In the end, excellent movie. I'm giving it a 9/10. What're your thoughts on the movie?


----------



## Bodie_Z (Jul 12, 2015)

I absolutely loved interstellar! Im not a movie critic or anything, but i loved the cinematography and the CGI was amazing!

As for going into a black hole... you're dead, but im with you on the sci-fi allowances  

The time change is completely real! Einstein's general theory of relativity explains how it all works. The science behind it gets really complicated really quickly, but the concept is really cool. Basically, there are two kinds of relativity: special and general. Special relativity explains that as you speed up, time slows down and you shrink in the direction youre moving. General relativity says that as gravity increases, time slows down. I can go way more in depth if you want to know more, but those are the basics  

i'm not sure about the 5th dimension... The 4th is time, so maybe the 5th is like gravity or something? I have no idea haha  Cooper translates more data to Murph. Murph originally didnt have enough info to solve the gravity problem. Think of a line. You need at least two sets of points to define it. Murph had one and cooper gave her the other one so she could solve it except with a way more complex equation. I think the 5th dimensional people put him there after they took him out of the tesseract. Thats where they put the wormhole, but im not so sure what so special about that location. I would have liked to see more of that planet too! I think "they" are humans in the very distant future. With the gravity problem solved, they are closer to doing the same thing, but with time! This is a little iffy because "they" need to exist in the future in order to save themselves so its a little circular, but still a neat idea.

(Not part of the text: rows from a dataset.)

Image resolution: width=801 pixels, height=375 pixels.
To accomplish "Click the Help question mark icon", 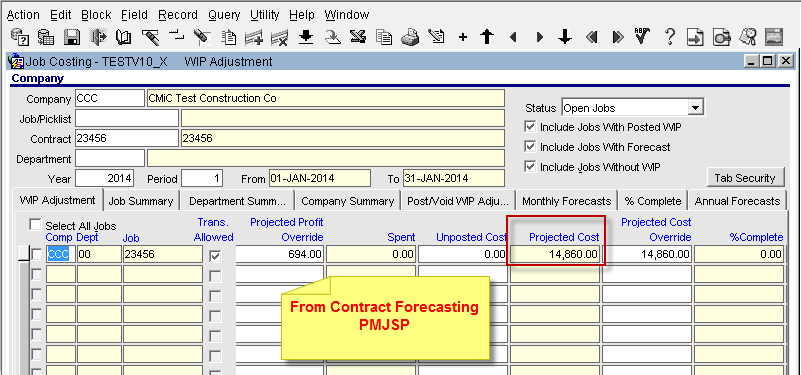I will pos(670,37).
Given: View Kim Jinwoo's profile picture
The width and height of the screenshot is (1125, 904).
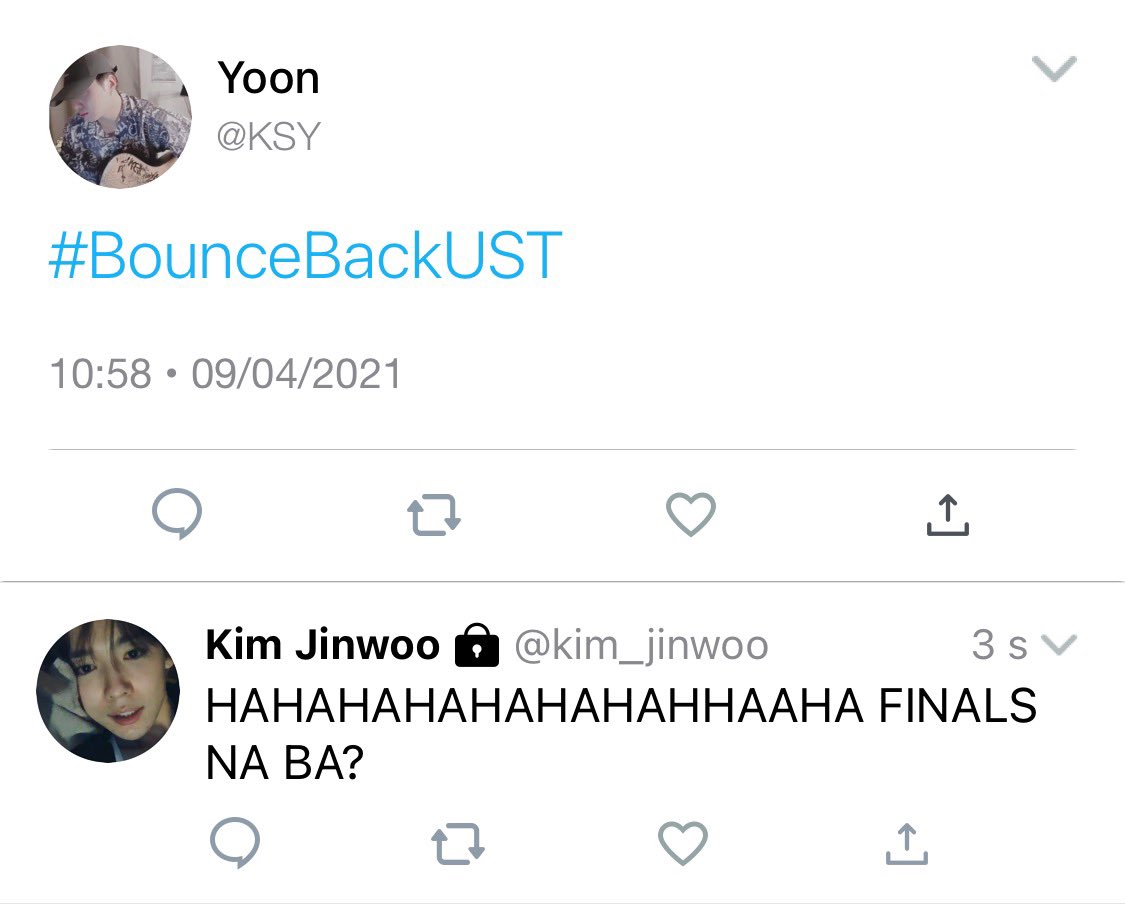Looking at the screenshot, I should [108, 690].
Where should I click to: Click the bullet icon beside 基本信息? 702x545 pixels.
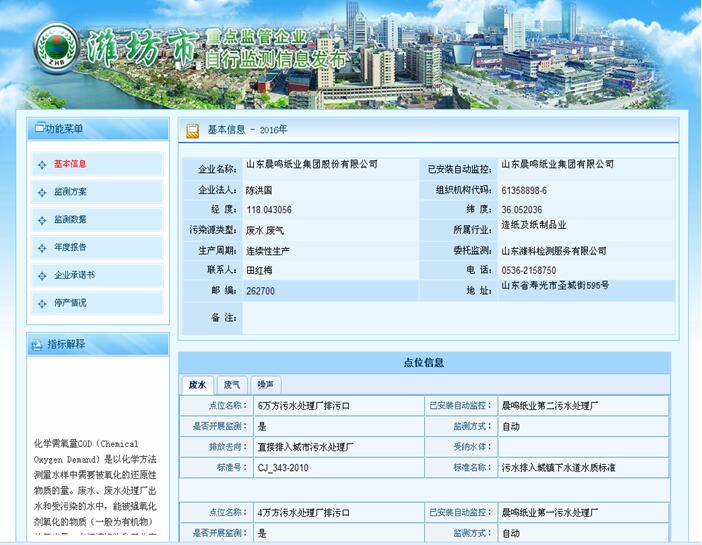(40, 165)
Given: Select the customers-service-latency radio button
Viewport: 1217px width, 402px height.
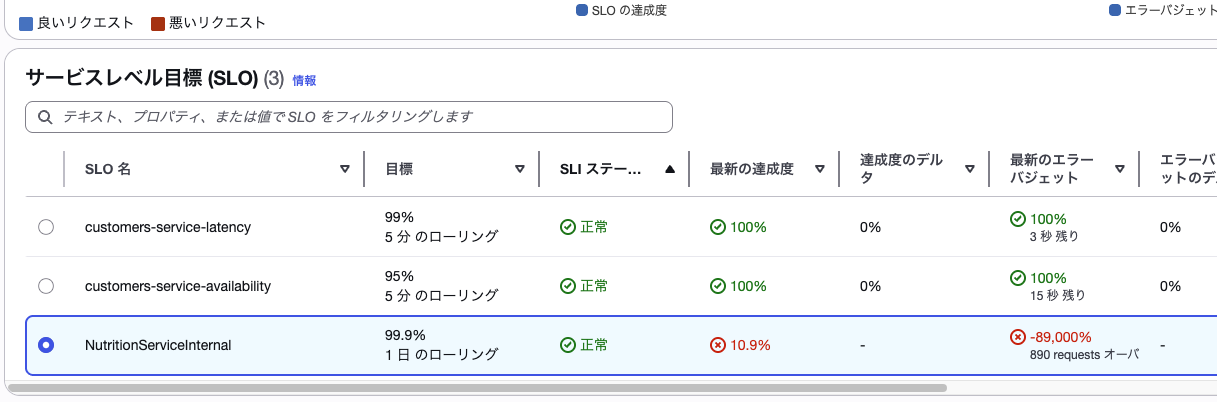Looking at the screenshot, I should pyautogui.click(x=46, y=227).
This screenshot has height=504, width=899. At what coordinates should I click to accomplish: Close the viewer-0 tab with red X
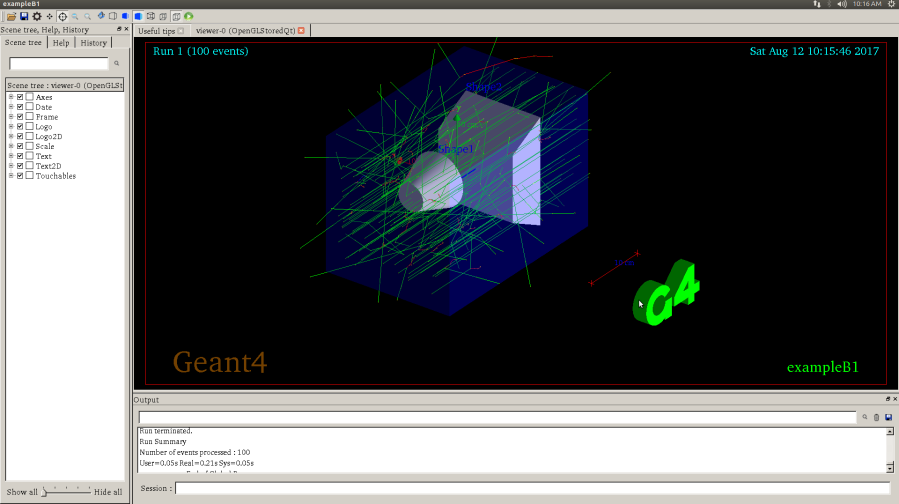(x=301, y=31)
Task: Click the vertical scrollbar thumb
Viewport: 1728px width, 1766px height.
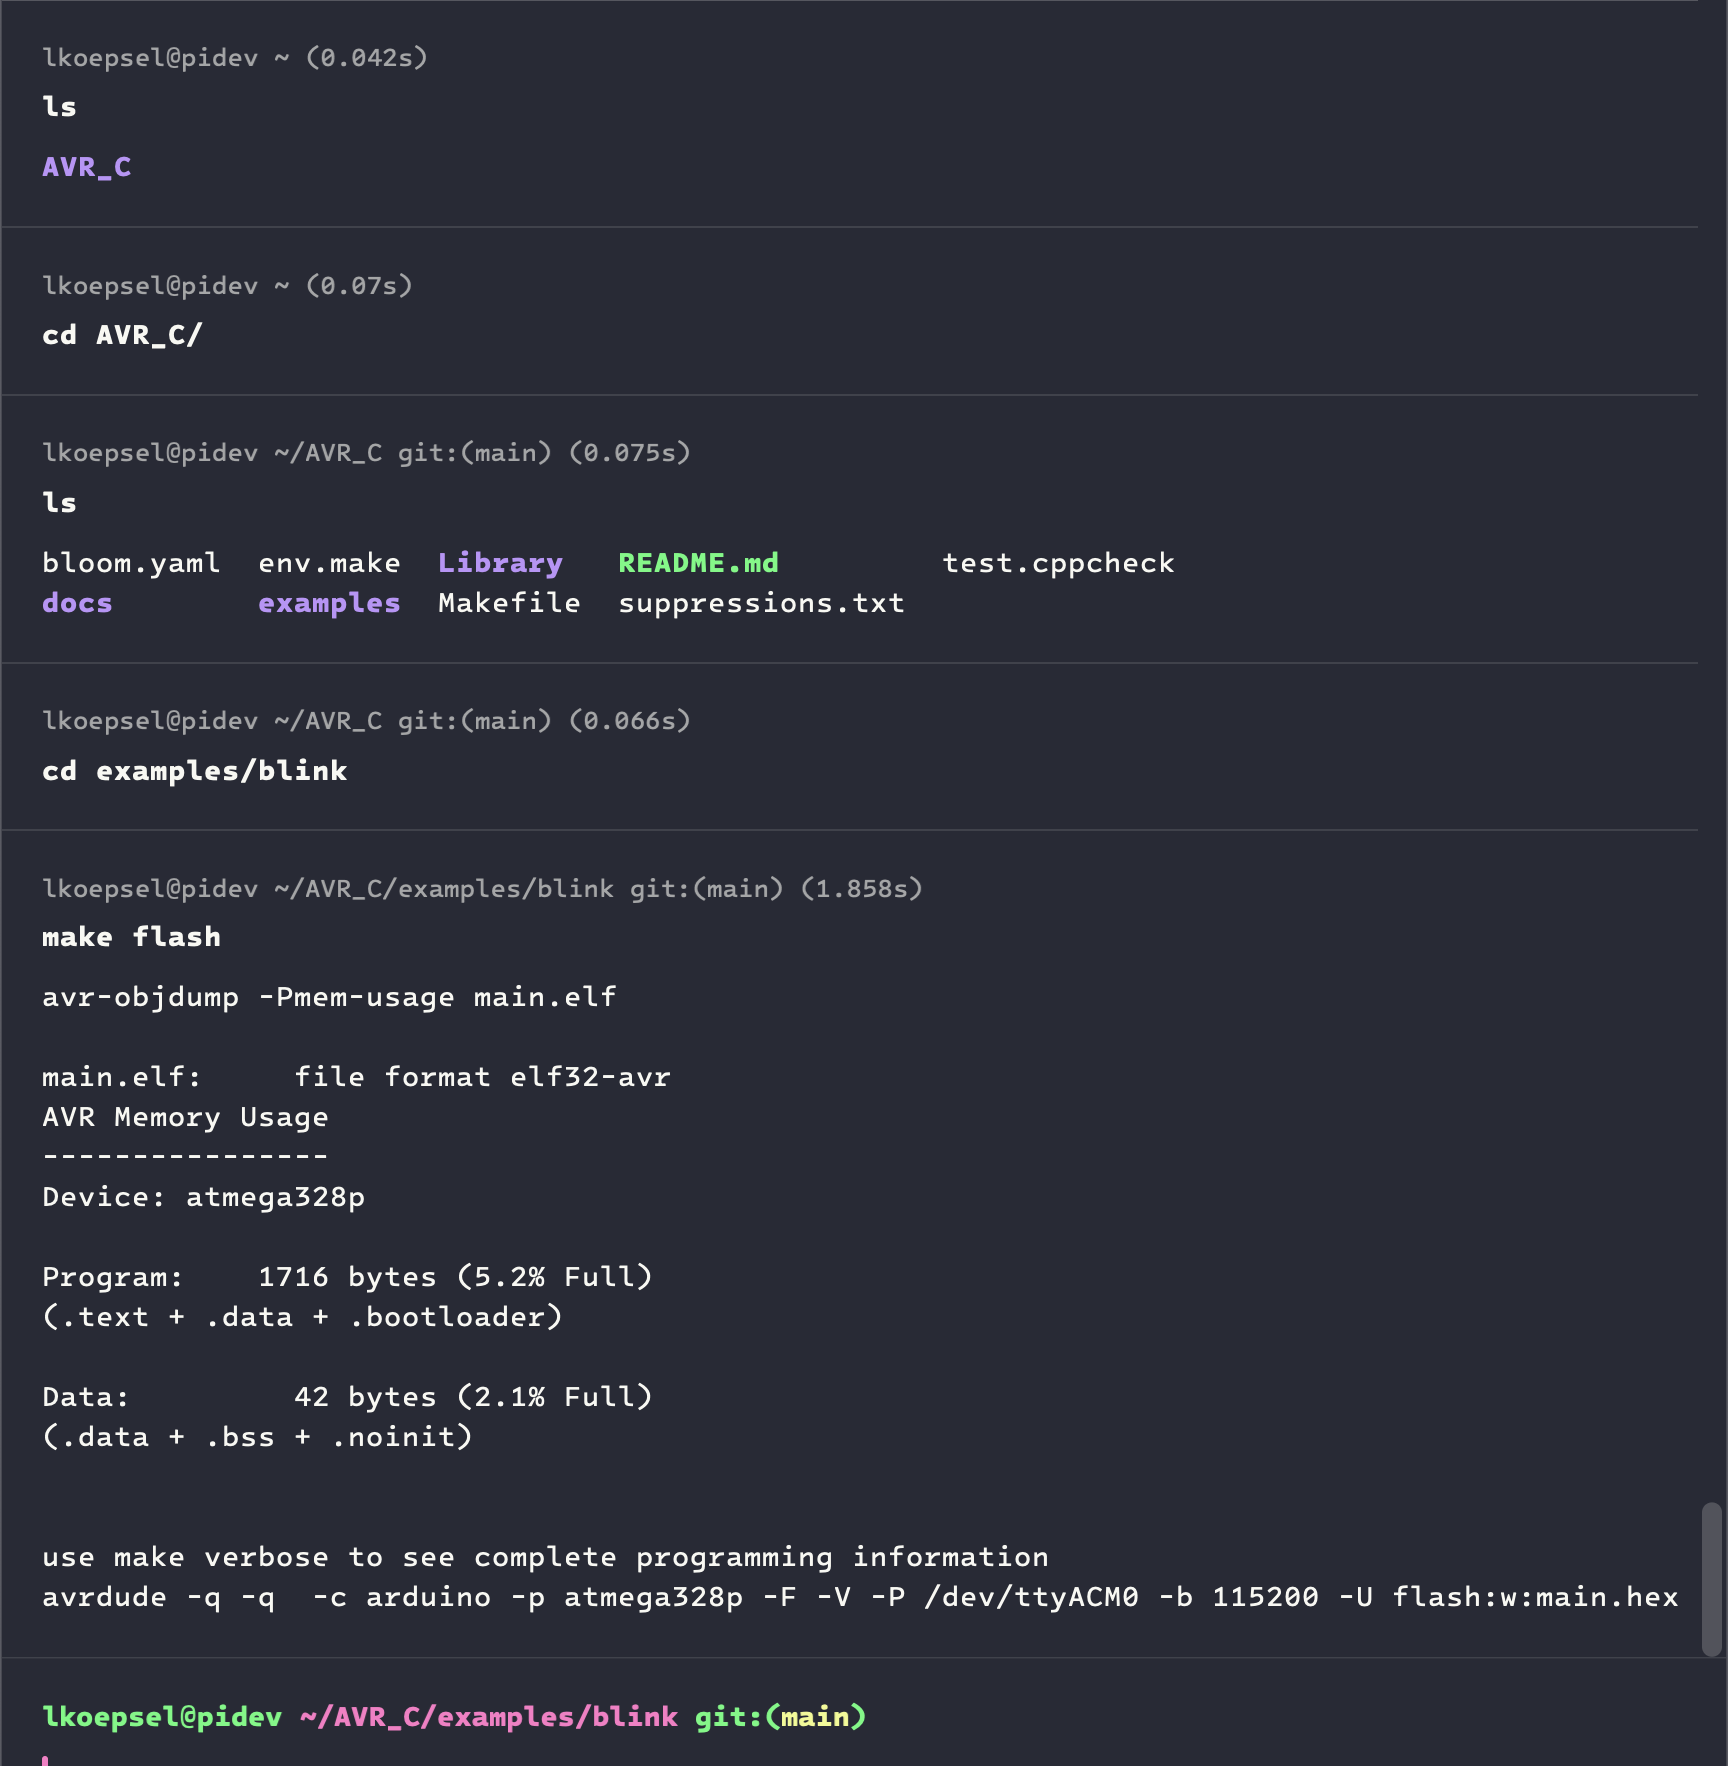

10/10 best movie ever haha


----------



## Amiir (Jul 13, 2015)

It's all still pretty confused but this clears things up a bit 
What a movie, what a movie...


----------



## X_Joshi_X (Jul 13, 2015)

I liked Interstellar. It wasnt bad but it also wasnt mindblowing good. Its worth to spend money for cinema but not several times


----------



## Vitaly (Jul 13, 2015)

Amiir said:


> who  ''*they*''? Who put that wormhole near Saturn in the first place



Humanity from future, where Cooper woke up after Gargantua


----------